Appreciate those responses. And just maybe really quick for Andrew, is the new co-brand deal included in your RASM guide for the quarter, or should we expect those benefits to actually ramp later in the year? Thank you.

Andrew R. Harrison

Management

The agreement is reflected in the second quarter results as it ramps in and, as Shane mentioned, it is roughly a half point of margin this year ramping to a point of margin on the structural changes, and I think we can do even better than that.

Brandon Oglenski

Analyst

Thanks.

Benito Minicucci

Management

Thanks, Brandon.

Operator

Operator

We will move next to Duane Thomas Pfennigwerth with Evercore ISI.

Duane Thomas Pfennigwerth

Analyst

Hey, thanks. Just on pilot training, can you speak to changes across the two segments? You said you are back to growing Alaska, but overall growth is flattish. Maybe speak to what is growing versus what is shrinking. And what are the drivers of increased pilot training costs? Is this all aircraft that are coming over from Hawaiian? Is attrition a component? And when do you expect that to normalize?

Shane R. Tackett

Management

Thanks, Duane. A few questions on pilot training. It is not attrition—attrition is effectively zero absent retirements. We have normal retirement patterns; we are not seeing our folks leave for other airlines. The majority of this in Q1 on a year-over-year basis is really building up the Seattle international flying. We have announced and have opened a pilot base here in Seattle on the 787. That flying takes more pilots per flight than Honolulu to the West Coast—even on a widebody—would have taken.
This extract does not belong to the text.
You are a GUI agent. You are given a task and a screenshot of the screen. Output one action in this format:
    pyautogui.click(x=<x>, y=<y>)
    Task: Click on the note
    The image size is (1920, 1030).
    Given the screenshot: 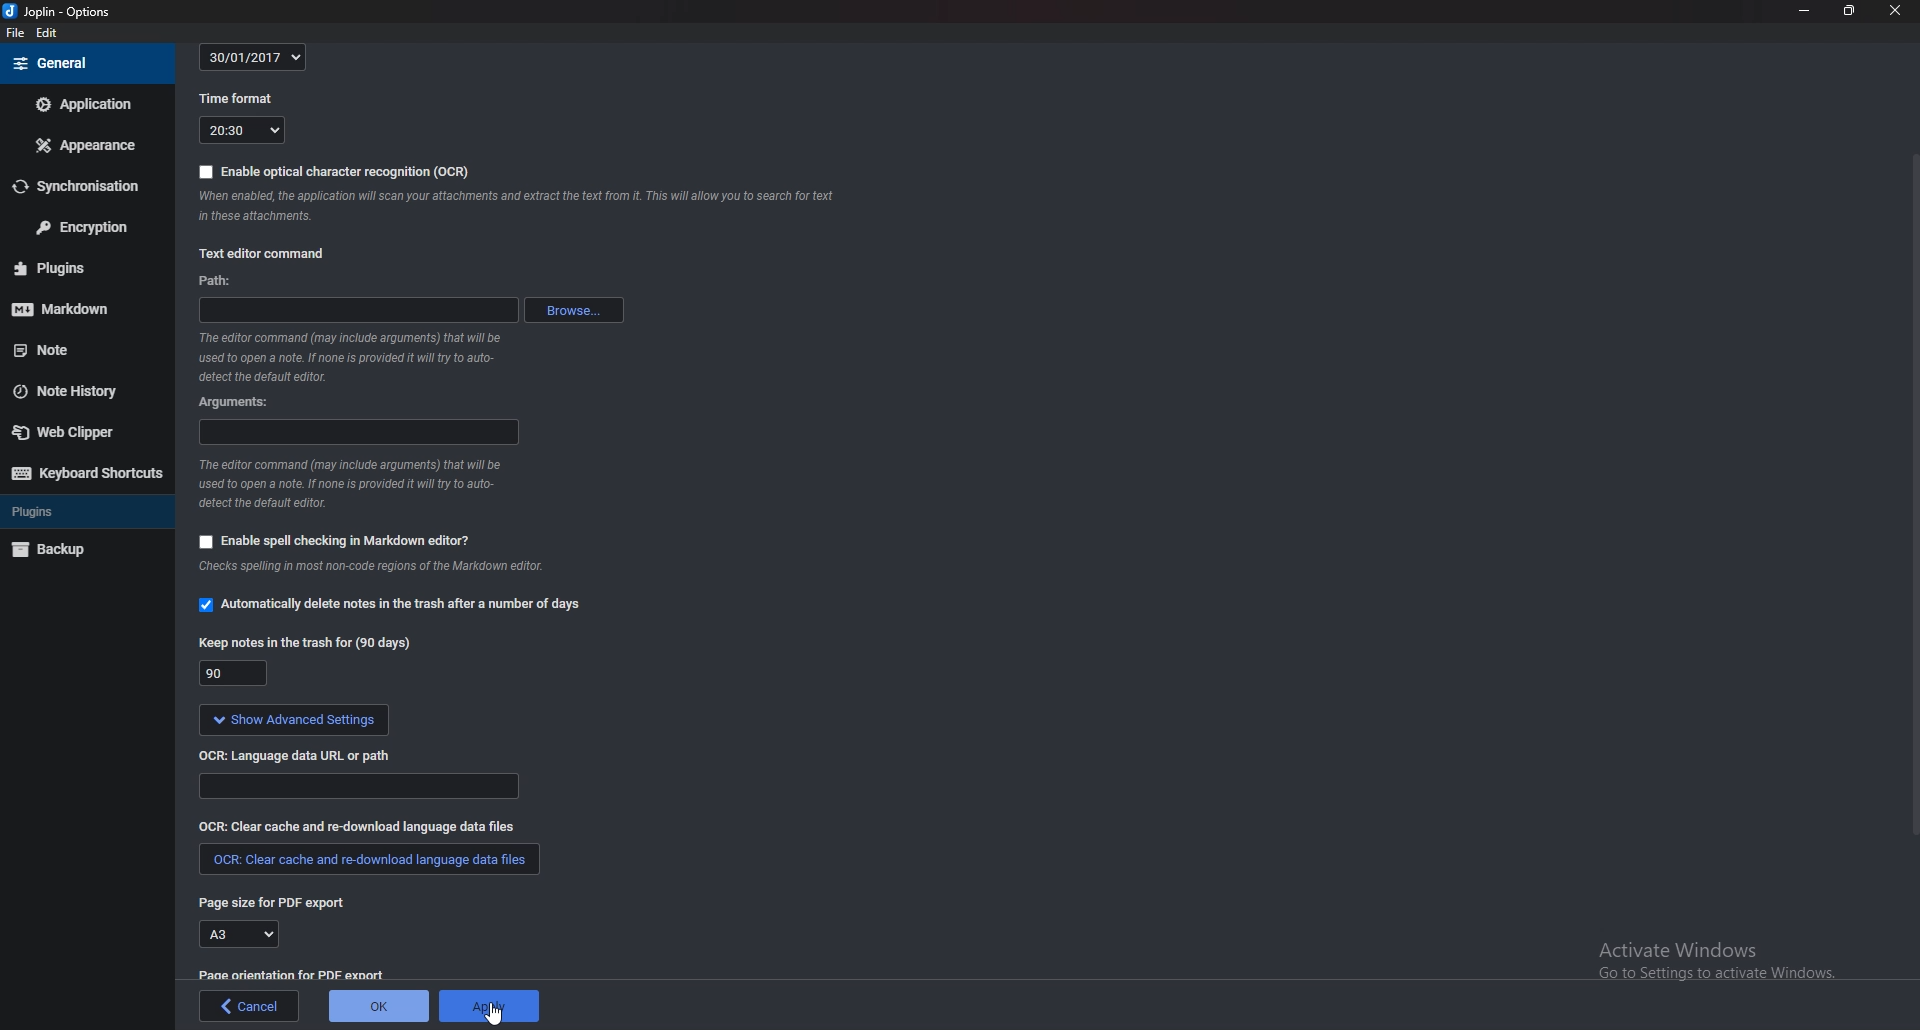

So we have just got to get that ramped up into the base, get the flying started, and then it will normalize on an annualized basis as we take one or two 787s per year over the next few years. On the Alaska side, coming out of the last couple of years, we had room in our productivity within the current number of folks we had on the property for Alaska, and we are back to starting to look forward to taking incremental units throughout the back half of the year—you have got to train early to get ready for summer flying. So we have got some modest incremental costs year over year on the Alaska training side.

Duane Thomas Pfennigwerth

Analyst

Thanks. And then just a quick follow-up on cargo. Can you frame how big of a headwind it was to your recent results? And is the goal to get this to breakeven or something better than that? If the goal is breakeven, then why do it? Thank you.

Shane R. Tackett

Management

Thanks, Duane. I will not share the specific economics on the freighters. But no—we are not aiming for breakeven. If we are going to put time into flying aircraft around, we feel like we need to earn a reasonable margin, not a breakeven margin. That is not our philosophy in terms of investment. We will be focused on generating decent returns on this flying. Over the next year or two, we are excited—regardless of the freighter contract—about the opportunities with belly cargo on the widebodies, the opportunities to continue to grow our own freight market share up in the state of Alaska and along the West Coast, and we are anxious to talk more about that over the next year or two. Appreciate the question, Duane.

Benito Minicucci

Management

Alright, everybody. Thanks for joining us, and we will talk to you next quarter.

Operator

Operator

This does conclude today's conference call. Thank you for attending. You may now disconnect. The host has ended this call.